ELIO GASPARI
FOLHA DE SÃO PAULO
Manda quem pode e obedece quem tem juízo, desde que aqueles que mandam, juízo tenham
EM MENOS DE um mês, os peões prevaleceram em dois cenários extremos, nos alojamentos das empreiteiras do PAC na Amazônia e na Orquestra Sinfônica Brasileira.
Nos dois casos, patrões e empregados começaram a se estranhar no início do ano. Nas obras das hidrelétricas, 37 mil operários reivindicavam melhores condições de trabalho. Na Orquestra Sinfônica, que já foi dirigida por Mário Henrique Simonsen e Eugênio Gudin, o presidente da fundação que a sustenta, economista Eleazar de Carvalho Filho e o maestro Roberto Minczuk informaram aos seus 85 músicos que passariam por um processo de avaliação individual.
Em fevereiro, reunidos em assembleia, 56 músicos da OSB anunciaram que não se submeteriam à avaliação.
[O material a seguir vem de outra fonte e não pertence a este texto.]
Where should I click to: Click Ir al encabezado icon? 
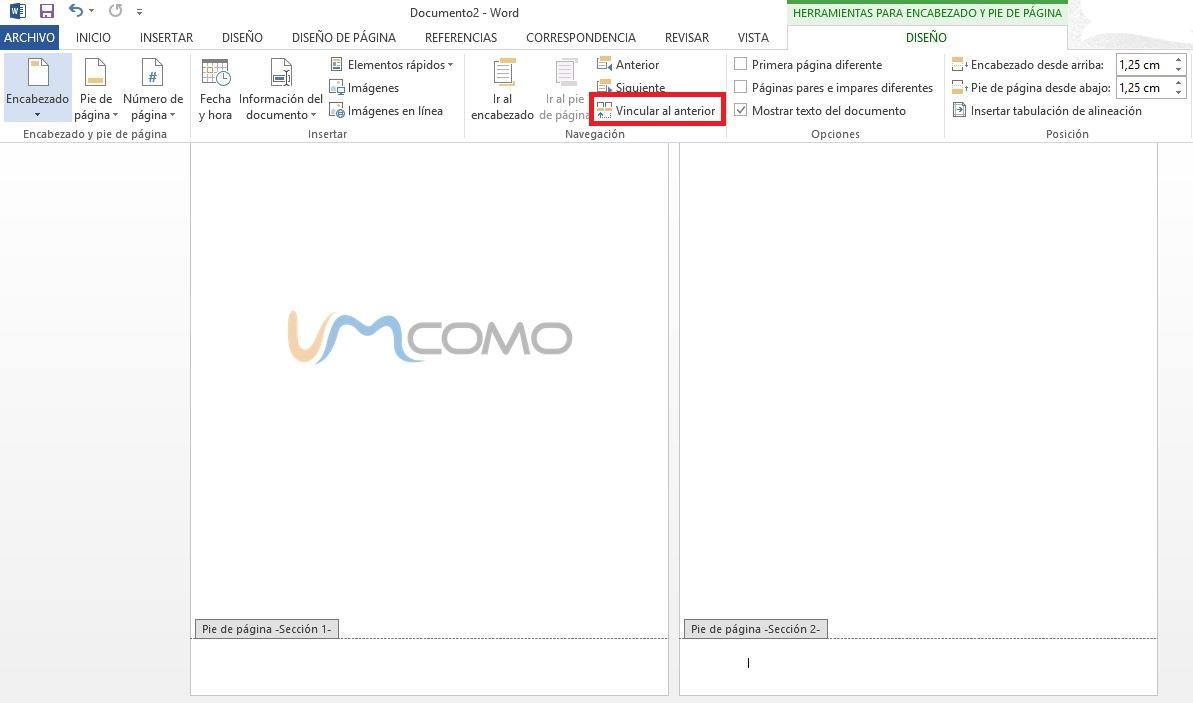(502, 90)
Em março, os peões da hidrelétrica de Jirau revoltaram-se, incendiaram alojamentos, ônibus e escritórios da empreiteira Camargo Corrêa.
Eleazar de Carvalho foi em cima de seus peões, acusando-os de "difamar e denegrir a reputação da Fundação OSB", lembrando-lhes que "atos de insubordinação são passíveis de punição".
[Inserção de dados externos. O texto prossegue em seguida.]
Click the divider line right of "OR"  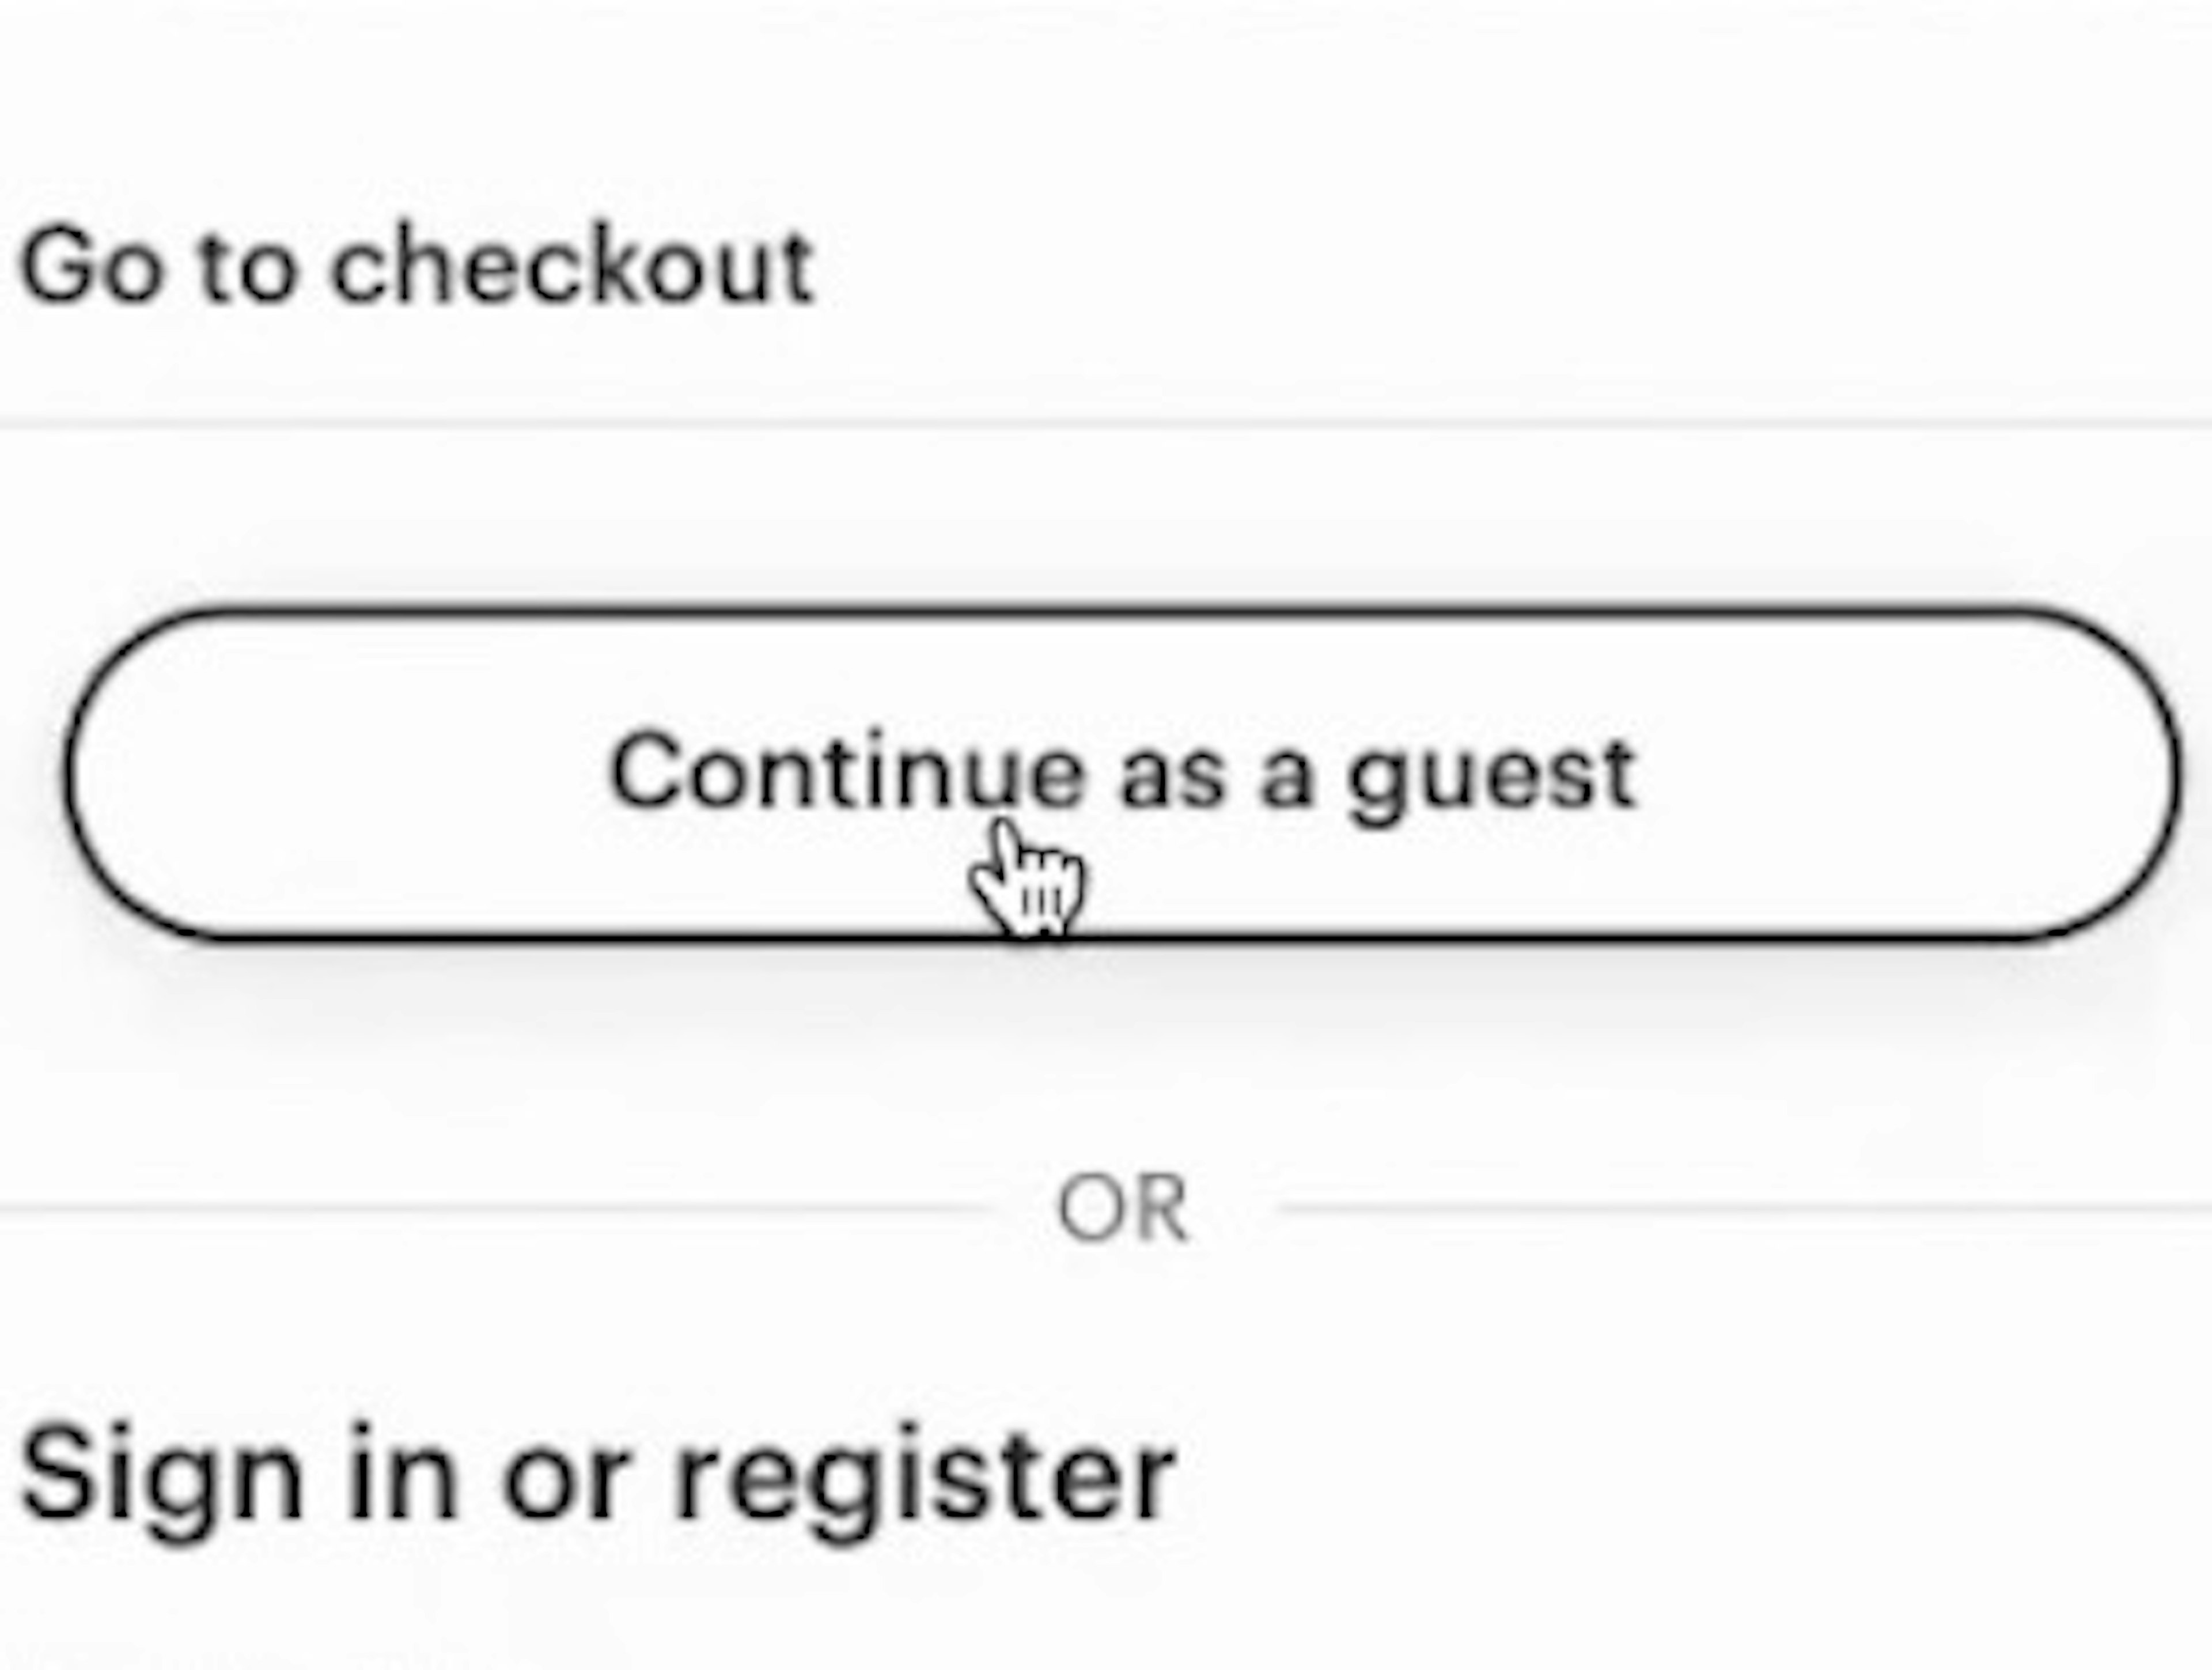[1740, 1209]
O doutor usou linguagem das galés de Cesar, mesmo sabendo que a Filarmônica de Berlim nasceu de uma revolta de músicos.
Ou que, em 1886, no Rio de Janeiro, soube-se que existia um maestro chamado Arturo Toscanini quando, aos 19 anos, ele regeu de memória os quatro atos da Aída, depois de uma revolta de músicos contra um maestro brasileiro e da plateia contra seu substituto italiano.
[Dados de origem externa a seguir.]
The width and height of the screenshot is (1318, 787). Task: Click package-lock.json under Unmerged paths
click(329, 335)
Na Amazônia, a empreiteira Camargo Corrêa, responsável pela obra de Jirau, informou que ocorrera uma simples "ação criminosa e isolada de um grupo de vândalos". O enviado da CUT, Vagner Freitas, disse ao repórter Leonencio Nossa: "Tem que voltar a trabalhar, eu sou brasileiro, quero ver essa obra funcionando". A ordem seria garantida pela chegada da Força Nacional de Segurança.
Nos dois casos, um ocorrido no andar de cima da sinfônica, e outro, no de baixo, nas obras de construção civil, funcionou a ideia de que "manda quem pode, obedece quem tem juízo". Deu errado.
Com as obras paradas, o Planalto acordou e chamou empreiteiros e centrais sindicais para uma reunião em Brasília.
Os peões conseguiram o compromisso de que não haverá mais contratações por meio de "gatos", a antecipação do reajuste salarial, um novo valor para a cesta básica e novas opções de planos de saúde. Isso e mais cinco dias de folga a cada três meses para visitar as famílias, com passagens pagas.
Na outra ponta, Eleazar de Carvalho e Roberto Minczuk foram surpreendidos por um boicote liderado pelos pianistas Nelson Freire e Cristina Ortiz, bem como pelo maestro Roberto Tibiriçá.
Na quinta feira, depois de demitir 32 músicos, Carvalho trocou de partitura e, numa carta, disse "ter sido levado" a demiti-los e propôs uma negociação para "salvar uma grande instituição". Tudo bem, mas quem falou em "punição" foi ele. Sua permanência no cargo (no qual trabalha de graça), bem como a do maestro Minczuk tornou-se tão difícil quanto a execução da Sétima Sinfonia de Gustav Mahler.
Tanto nas obras do PAC da Amazônia como na OSB, os doutores descobriram que, para mandar, é preciso primeiro ter juízo.